Bizau Nachdem feststand, dass das diesjährige Forum Alpbach nur in digitaler Form stattfindet, entschied der Club Alpbach Vorarlberg, einen lokalen Hub zu veranstalten und einige namhafte Persönlichkeiten nach Bizau einzuladen. Unter diesen war auch der renommierte Migrationsforscher Gerald Knaus, dessen Thinktank den EU-Flüchtlingsdeal mit der Türkei 2016 initiierte.

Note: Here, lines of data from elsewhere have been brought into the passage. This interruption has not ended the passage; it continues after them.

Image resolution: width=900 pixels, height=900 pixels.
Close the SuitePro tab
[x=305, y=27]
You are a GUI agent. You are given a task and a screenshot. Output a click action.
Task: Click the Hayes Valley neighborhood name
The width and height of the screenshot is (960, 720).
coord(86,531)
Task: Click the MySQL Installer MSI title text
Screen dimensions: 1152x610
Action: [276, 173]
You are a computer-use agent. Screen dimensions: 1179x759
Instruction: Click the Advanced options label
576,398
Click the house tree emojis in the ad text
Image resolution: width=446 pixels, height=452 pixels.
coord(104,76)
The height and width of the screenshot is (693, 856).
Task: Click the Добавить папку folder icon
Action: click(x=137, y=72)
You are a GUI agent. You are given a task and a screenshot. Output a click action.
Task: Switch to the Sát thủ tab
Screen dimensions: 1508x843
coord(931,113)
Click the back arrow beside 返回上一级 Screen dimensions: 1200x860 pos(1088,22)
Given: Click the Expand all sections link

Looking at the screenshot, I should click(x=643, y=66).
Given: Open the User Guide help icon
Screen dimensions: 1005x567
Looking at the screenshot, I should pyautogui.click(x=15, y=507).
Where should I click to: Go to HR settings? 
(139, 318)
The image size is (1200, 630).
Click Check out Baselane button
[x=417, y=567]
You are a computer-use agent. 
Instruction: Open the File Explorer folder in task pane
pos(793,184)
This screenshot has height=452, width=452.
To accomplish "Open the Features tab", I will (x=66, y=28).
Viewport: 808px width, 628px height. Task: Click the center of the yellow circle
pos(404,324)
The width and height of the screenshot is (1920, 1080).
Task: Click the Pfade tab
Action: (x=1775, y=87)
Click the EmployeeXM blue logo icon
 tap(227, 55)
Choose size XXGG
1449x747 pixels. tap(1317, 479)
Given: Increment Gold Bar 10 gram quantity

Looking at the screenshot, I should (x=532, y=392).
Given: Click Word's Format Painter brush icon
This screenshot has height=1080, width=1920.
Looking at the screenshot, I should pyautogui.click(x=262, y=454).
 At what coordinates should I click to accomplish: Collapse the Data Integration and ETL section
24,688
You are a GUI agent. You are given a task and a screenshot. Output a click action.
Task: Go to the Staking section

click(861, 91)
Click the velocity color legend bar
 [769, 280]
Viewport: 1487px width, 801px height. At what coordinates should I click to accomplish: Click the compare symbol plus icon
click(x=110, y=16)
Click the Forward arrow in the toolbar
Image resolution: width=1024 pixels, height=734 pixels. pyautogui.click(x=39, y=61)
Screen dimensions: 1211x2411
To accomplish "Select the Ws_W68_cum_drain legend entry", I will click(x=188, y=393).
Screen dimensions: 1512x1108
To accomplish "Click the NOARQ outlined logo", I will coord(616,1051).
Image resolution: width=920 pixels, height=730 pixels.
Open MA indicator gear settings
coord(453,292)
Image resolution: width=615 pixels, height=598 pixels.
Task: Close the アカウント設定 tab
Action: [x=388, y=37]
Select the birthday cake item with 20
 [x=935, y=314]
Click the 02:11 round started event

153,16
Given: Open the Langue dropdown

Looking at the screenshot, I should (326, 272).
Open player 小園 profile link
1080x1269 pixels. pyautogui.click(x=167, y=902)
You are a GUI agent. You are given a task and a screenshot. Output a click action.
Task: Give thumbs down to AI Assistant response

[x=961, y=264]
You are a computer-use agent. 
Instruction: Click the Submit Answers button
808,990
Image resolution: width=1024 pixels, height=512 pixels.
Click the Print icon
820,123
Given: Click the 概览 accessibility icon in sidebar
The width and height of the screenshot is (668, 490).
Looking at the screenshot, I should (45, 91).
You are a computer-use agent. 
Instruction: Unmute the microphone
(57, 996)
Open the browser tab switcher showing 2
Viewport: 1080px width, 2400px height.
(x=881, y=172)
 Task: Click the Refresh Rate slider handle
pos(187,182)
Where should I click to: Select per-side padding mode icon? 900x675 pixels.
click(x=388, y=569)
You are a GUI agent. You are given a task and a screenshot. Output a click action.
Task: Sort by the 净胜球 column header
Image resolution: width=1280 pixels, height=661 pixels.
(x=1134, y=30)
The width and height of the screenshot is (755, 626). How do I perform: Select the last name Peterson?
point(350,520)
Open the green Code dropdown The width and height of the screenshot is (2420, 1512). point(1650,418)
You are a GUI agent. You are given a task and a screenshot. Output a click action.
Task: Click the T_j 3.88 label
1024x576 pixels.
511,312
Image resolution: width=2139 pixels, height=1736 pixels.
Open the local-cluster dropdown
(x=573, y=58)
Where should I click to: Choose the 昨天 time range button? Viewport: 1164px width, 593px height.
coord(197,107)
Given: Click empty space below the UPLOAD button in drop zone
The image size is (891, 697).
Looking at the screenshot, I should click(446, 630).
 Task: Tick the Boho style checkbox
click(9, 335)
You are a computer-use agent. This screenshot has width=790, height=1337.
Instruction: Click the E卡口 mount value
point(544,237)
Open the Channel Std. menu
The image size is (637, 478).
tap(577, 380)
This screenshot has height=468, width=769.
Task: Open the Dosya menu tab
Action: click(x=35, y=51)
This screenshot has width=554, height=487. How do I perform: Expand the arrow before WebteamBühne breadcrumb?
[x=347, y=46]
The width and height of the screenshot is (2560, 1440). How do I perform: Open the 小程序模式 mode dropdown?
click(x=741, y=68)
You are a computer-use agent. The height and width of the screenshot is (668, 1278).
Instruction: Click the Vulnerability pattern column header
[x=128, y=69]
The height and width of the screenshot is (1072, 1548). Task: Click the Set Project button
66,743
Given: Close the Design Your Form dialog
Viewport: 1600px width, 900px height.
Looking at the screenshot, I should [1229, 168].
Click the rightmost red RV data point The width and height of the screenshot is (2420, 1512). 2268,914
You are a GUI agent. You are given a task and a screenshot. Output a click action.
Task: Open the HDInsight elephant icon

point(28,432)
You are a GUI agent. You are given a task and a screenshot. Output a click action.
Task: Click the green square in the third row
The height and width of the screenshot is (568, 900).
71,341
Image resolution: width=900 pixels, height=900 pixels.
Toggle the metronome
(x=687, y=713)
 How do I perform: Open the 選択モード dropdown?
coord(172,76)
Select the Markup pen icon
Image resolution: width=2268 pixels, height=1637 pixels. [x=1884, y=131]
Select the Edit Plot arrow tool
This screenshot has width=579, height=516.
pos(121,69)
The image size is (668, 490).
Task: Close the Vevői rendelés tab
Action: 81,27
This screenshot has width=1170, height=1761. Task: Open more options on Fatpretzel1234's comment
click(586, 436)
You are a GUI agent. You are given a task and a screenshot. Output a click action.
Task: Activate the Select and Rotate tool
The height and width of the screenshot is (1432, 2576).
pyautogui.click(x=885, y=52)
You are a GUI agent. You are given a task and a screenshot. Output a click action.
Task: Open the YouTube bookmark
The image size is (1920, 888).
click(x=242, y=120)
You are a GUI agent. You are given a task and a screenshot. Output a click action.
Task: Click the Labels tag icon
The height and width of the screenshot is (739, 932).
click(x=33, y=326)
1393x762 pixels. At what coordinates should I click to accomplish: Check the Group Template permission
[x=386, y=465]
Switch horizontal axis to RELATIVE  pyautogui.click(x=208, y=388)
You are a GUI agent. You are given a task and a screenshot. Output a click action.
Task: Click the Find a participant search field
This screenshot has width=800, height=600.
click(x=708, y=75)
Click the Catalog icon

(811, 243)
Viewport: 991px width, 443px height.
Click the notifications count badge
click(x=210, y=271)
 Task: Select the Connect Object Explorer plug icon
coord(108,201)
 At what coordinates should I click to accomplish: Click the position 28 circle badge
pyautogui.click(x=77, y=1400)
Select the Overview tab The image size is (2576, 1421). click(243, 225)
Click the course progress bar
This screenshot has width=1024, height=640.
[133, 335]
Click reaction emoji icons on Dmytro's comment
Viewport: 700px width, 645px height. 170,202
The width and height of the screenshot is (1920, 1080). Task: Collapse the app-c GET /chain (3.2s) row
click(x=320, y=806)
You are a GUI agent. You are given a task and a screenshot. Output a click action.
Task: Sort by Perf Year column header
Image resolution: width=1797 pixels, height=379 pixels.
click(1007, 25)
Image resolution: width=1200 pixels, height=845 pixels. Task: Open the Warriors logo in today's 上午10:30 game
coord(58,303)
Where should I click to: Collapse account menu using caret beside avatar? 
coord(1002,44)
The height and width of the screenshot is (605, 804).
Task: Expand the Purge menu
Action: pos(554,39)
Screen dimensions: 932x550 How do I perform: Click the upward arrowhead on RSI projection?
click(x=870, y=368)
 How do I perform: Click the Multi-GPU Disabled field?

Zukunft des Flüchtlingsdeals
Seit Februar dieses Jahres ist das Flüchtlingsabkommen jedoch Geschichte. Wie geht es weiter? Wie kann die EU in Zukunft die Kontrolle behalten, ohne permanent mit den Grundwerten zu brechen und gegen die eigenen Gesetze zu verstoßen? Im Laufe des Gespräches räumte Knaus mit gängigen Klischees einer drohenden Flüchtlingswelle auf und legte aufschlussreiche Zahlen und Fakten vor. Es wird selten erwähnt, dass etwa 90 Prozent der afrikanischen Flüchtlinge auf ihrem Kontinent bleiben. Die sich in der Türkei befindenden Syrer bilden mit 3,5 Millionen die größte Flüchtlingspopulation, machen aber lediglich vier bis fünf Prozent der Gesamtbevölkerung der Türkei aus.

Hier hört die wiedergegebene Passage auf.